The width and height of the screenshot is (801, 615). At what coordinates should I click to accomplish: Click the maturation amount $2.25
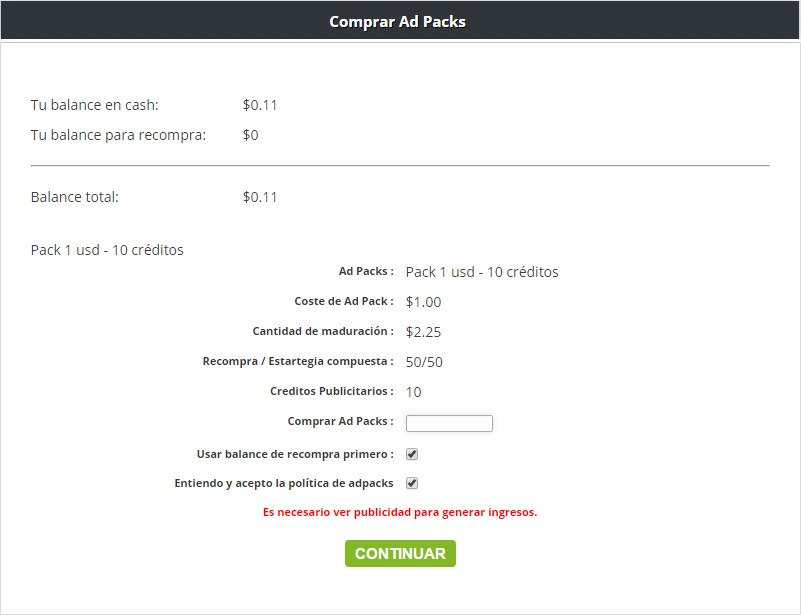(423, 332)
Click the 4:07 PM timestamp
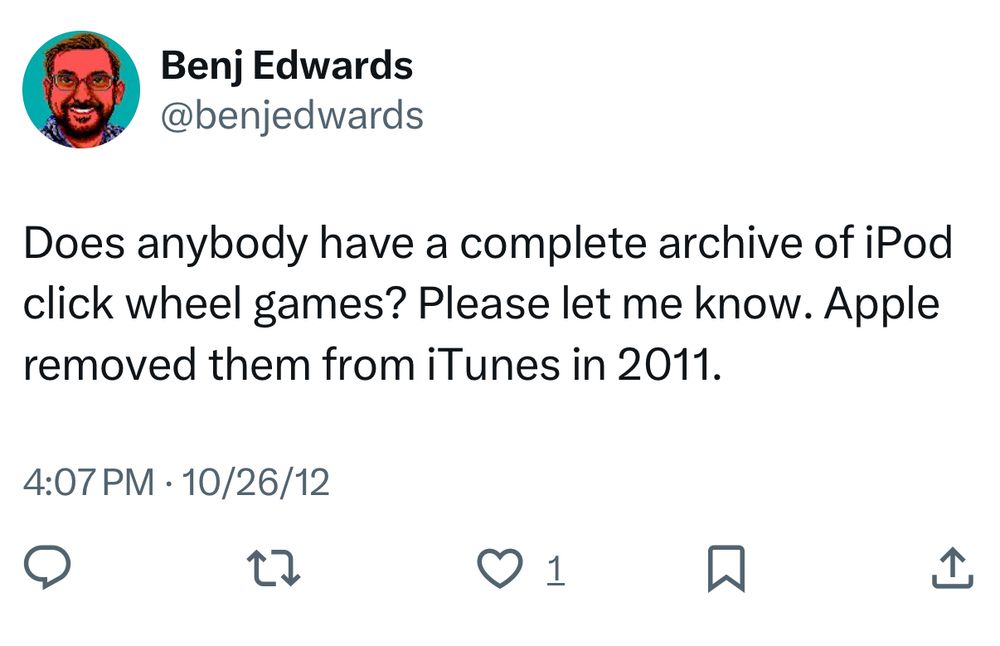This screenshot has height=646, width=1000. click(x=88, y=483)
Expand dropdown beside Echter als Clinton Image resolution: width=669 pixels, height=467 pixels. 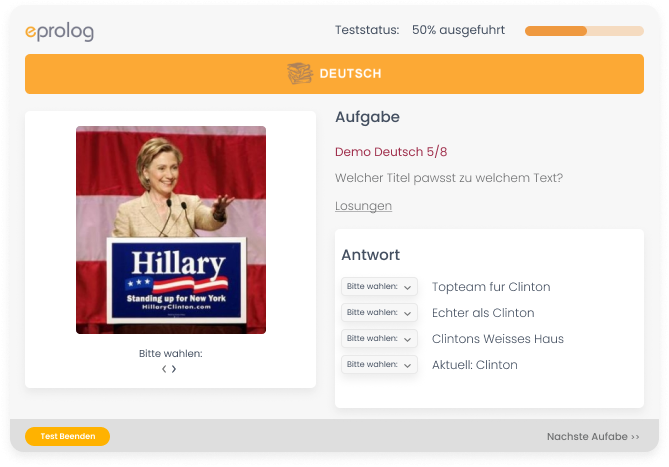click(379, 313)
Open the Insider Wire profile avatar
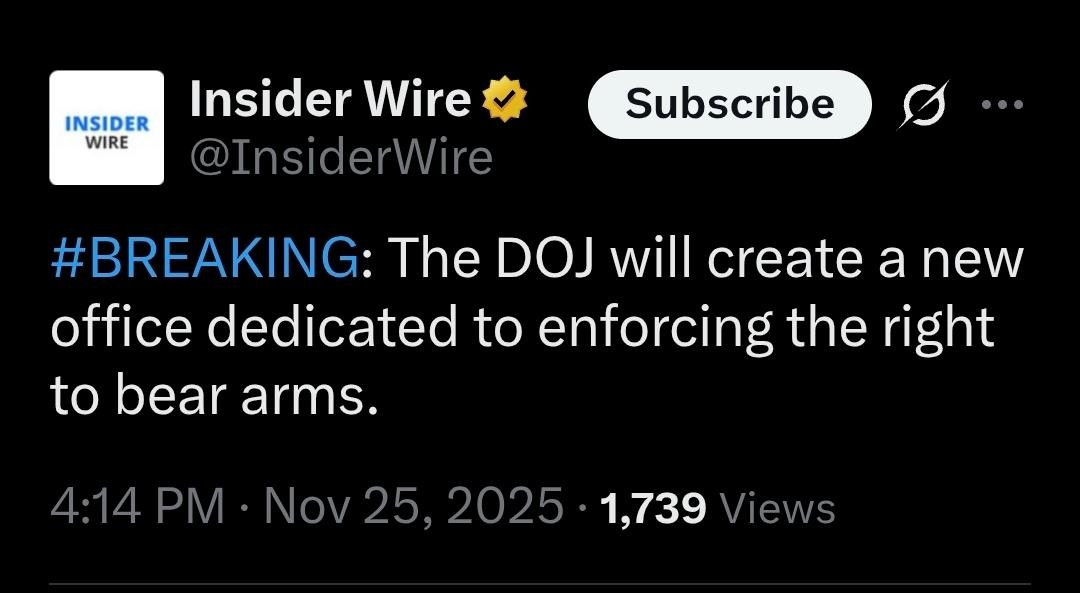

■ Exercise: Print the rows above word for word, from the start of the rows through the line that contains "This screenshot has". Leave the pictures out.

■ Task output:
The width and height of the screenshot is (801, 615). At what coordinates should I click to accomplish: Click the maturation amount $2.25
(423, 332)
Click the 4:07 PM timestamp
This screenshot has height=646, width=1000. click(x=88, y=483)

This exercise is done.